By Ms. Narmadha R., Director, Centre for Data Management and Analytics
A whole lot of data is being generated all around and it is estimated that a major chunk of it is unstructured. Anything which doesn’t fit into a tabular form could be called unstructured data. Types of unstructured data include audio, video and text files. Analysis of data, in a tabular form is well known to us, as IA&AD had been using tools like MS Excel, Access and IDEA for such analysis since a long time. The recent advent of technology has enabled analysis of unstructured data too with new disciplines emerging out of analysis of images, videos and text files in the fields like bio chemistry and bio technology. This article aims to throw light on the possible utility of text analytics in SAI India.
What is Text Analytics?
Documents, Emails, online reviews, news, social media posts, notes, survey results, and other types of written information, hold insights into the subject matter. There is also a wealth of information in (voice) recorded interactions that can easily be turned into text. Similar to the way insights are drawn from numbers in structured data, insights could be drawn from words too. Text analysis is this process of deriving insights from bulk of texts (essentially words). It lets the user to uncover patterns and themes, to know what the authors are thinking about.

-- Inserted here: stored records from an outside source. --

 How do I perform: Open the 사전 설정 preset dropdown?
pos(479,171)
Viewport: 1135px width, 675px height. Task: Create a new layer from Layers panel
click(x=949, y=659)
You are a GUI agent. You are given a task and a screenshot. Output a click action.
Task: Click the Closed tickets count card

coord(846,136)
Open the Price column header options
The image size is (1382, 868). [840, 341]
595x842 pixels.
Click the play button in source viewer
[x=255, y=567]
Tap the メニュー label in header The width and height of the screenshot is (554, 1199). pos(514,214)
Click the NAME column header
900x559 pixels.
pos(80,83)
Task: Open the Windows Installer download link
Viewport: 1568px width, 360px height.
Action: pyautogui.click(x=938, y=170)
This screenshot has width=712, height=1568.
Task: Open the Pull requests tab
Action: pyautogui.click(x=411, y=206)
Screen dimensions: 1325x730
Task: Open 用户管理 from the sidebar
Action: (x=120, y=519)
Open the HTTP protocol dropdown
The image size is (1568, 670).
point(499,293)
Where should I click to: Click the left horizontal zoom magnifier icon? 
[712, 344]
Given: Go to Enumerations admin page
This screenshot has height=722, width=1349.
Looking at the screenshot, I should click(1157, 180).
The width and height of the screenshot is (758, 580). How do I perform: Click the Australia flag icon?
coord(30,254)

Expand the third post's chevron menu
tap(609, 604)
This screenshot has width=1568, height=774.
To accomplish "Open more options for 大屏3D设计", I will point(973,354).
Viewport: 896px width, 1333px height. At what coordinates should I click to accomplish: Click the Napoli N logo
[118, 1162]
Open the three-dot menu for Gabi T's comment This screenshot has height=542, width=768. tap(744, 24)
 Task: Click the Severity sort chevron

Text analytics tools provides valuable information from data which is not easily quantified in any other way. It turns the unstructured thoughts of authors of the text/documents into structured data that can be used by businesses and organisations.
Methodology: How is Text analysed?
Create a Bag of Words
Text data is made up of sentences. A sentence is nothing but a string of words connected to each other. Imagine a string of pearls and what happens when the pearls are removed from the string. One is left with a string and a handful of pearls. Similarly, the first step in text processing is that every sentence is broken down into a handful of words.
Following this, the words are tagged with the respective parts of speech. For example, assume a sentence, ‘this is a good book’. There are five words in this sentence. After breaking down the sentences into five words and a symbol (.), a part of speech is tagged to each word, including the symbol, as follows: This + Pronoun; is + Conjunction, a + Conjunction, good + adjective, book + noun. This process is called enrichment. A word along with the part of speech is called as a ‘Term’. From this step onwards, an analyst will work on these ‘Terms’.
Though, every dataset has varying levels of noisiness1, it is high with respect to unstructured data, especially text. Hence, the analyst works on removing the noise, that is, the unnecessary or not-so important words from this bag of words. This is essentially filtering of words, which is done on the basis of the parts of speech tagged with the words.
In our example case, say we are interested only in the adjectives, the word with parts of the speech Noun and Pronouns are removed using a conditional filter, and the word ‘good’ remains. Further, there may be many symbols, numbers, and abbreviations in the text, which are also be removed, in this process. In the example case even the full stop would be removed.
To describe in detail, imagine that the bag of terms is sieved through layers of filter, where the punctuations, symbols, numbers, foreign language words and the like get removed through each layer, so that we finally arrive at the most refined form of textual data. These words form the Analytic corpus, on which analyst runs the analytic tests.
Each of the term in this corpus is assigned weights as per the frequency of the word. Based on these weights and the part of speech, the corpus can be analysed visually or otherwise.
Text Analytic results and the utilities
An indicative list of text analytic results and utilities are given below:
Word Cloud Visualisation for Information Extraction
One of the outputs of Text analysis is a ‘Word Cloud’. It is a visual representation of the most repeated important words. The following image shows the word cloud created out of analysis of 30 Audit Inspection Reports.
A glance at the word cloud captures the imagination of the reader and gives some immediate insights into the subject matter of the IR. Also, it provokes the reader to query and drill down deeper. For example, the words ‘pay, training, Principal, staff, allowance’ suggest that the paragraphs are mostly about administrative matters of some Police Training Institute. Amongst these words, the word ‘grant’ may seem interesting to know if it is related to any grants in aid. The IR paragraph having that word may be read further to understand the context.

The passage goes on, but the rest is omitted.